To support their "vested rights" theory, appellees argue that the 1969 permit application gave "notice" to the Trustees of its proposed system of inland canals. Therefore, appellees argue, the Trustees' issuance of the permit with knowledge of the proposed inland canal construction constituted approval not only of the navigation channel to be dredged in Apalachee Bay, but also the inland canals to be constructed on appellees' upland property. We must reject appellees' conclusions with respect to the effect of the 1969 permit. Chapter 253, Florida Statutes (1969), contained no requirements pertaining to inland canals, and the Trustees had no authority to either approve or disapprove such canals. The Trustees' authority was limited, by law, to control over dredging and filling in navigable waters.[4] Under the applicable statutes, *893 as the trial judge found, no further permits were required for completion of navigational access to the interior canals to be located upon appellees' property, and no state permits were needed for construction of the interior canals.[5] We therefore find no basis upon which it can be concluded that action by the Board in approving the navigational channel (a matter within its jurisdiction), conferred rights upon appellees with respect to construction of inland canals upon appellees' upland property (over which the Board had no jurisdiction).

We have further concluded that appellees' claims regarding a "vesting" of development rights for the inland canals cannot be substantiated by the application of any rule of law to the facts as they have been established in the record of this case thus far.

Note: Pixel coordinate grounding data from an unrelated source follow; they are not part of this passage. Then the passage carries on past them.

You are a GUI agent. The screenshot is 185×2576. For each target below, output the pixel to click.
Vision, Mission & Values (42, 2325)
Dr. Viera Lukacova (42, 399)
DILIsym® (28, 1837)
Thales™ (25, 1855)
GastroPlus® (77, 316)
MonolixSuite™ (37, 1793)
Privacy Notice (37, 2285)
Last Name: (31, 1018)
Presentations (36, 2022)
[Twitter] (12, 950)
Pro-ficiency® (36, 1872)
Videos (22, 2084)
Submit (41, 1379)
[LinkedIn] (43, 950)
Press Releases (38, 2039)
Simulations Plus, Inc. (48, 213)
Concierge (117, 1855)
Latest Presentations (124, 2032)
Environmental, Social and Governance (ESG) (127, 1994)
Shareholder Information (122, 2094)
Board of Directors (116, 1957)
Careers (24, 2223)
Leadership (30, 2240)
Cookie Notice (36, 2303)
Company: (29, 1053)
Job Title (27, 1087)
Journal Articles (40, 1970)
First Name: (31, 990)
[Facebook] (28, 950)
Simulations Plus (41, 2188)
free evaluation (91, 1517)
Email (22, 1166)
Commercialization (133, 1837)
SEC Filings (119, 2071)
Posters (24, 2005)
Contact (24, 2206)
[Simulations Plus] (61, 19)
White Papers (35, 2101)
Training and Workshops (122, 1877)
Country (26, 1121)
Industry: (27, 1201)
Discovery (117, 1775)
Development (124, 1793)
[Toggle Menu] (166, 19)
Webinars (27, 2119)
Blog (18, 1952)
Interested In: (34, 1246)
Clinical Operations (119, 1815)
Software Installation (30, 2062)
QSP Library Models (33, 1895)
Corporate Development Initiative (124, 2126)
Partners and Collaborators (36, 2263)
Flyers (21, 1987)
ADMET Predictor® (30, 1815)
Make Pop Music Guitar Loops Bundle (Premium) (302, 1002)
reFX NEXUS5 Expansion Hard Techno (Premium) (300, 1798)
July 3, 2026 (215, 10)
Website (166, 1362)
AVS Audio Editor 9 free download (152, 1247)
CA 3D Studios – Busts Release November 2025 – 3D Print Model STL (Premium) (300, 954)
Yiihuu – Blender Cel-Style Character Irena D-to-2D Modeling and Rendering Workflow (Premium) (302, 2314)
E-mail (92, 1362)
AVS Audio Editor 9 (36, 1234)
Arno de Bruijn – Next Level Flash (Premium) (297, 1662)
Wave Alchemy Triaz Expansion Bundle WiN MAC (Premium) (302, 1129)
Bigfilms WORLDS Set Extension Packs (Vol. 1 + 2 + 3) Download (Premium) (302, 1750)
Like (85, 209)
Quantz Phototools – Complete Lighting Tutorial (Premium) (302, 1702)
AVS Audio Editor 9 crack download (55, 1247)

Appellees' theory of "grandfathering" presents a somewhat broad question, which may be stated, generally: What is the effect of legislation, imposing permit requirements for land use or development, enacted subsequent to the landowner's acquisition of rights under preexisting, but differing, regulations or restrictions? For determination of this issue, the trial court relied solely upon this court's decision in Sexton Cove Estates, Inc. v. State Pollution Control Board, 325 So.2d 468 (Fla. 1st DCA 1976).

We do not find Sexton Cove dispositive of this case. In that case the owner had already completed the canal work on its property when it sought to effect registration with the Division of Florida Land Sales in order to sell lots interstate. To comply, the owner was required to furnish a determination from the U.S. Army Corps of Engineers that the canals would remain connected to navigable waters. The Corps of Engineers, in turn, as a prerequisite to issuing such a determination, required the owner to obtain an after-the-fact certification from the State of Florida Pollution Control Board that the water quality standards imposed by the Department would not be violated by the canals.[6] This court found that the Department, in denying the requested certification, had used standards not in effect at the time of the application. However, in reversing the Department's action the court was not ruling upon whether the property owner was subject to statutory enactments under which the standards were promulgated. The opinion mentions the circumstance that, pending the application, amendments to Chapter 403 were enacted (Section 403.087(1), Chapter 71-203, Laws of Florida). This reference to a statutory change was only incidental to the court's decision, since state "certification" was required by federal law independently of and *894 prior to the enactment of the permit requirements of Section 403.087. The court in Sexton Cove held that the property owners' application for certification had to be determined based upon the water quality or other standards and regulations, if any, in existence at the time the application for certification was filed, and the case was remanded for further hearing for that purpose.[7] The applicability of Sexton Cove is, we think narrowly confined to the circumstances of that case, which involved the application of subsequently changed water quality standards, for a project already completed when application for certification was made.[8] See Farrugia v. Frederick, 344 So.2d 921 (Fla. 1st DCA 1977).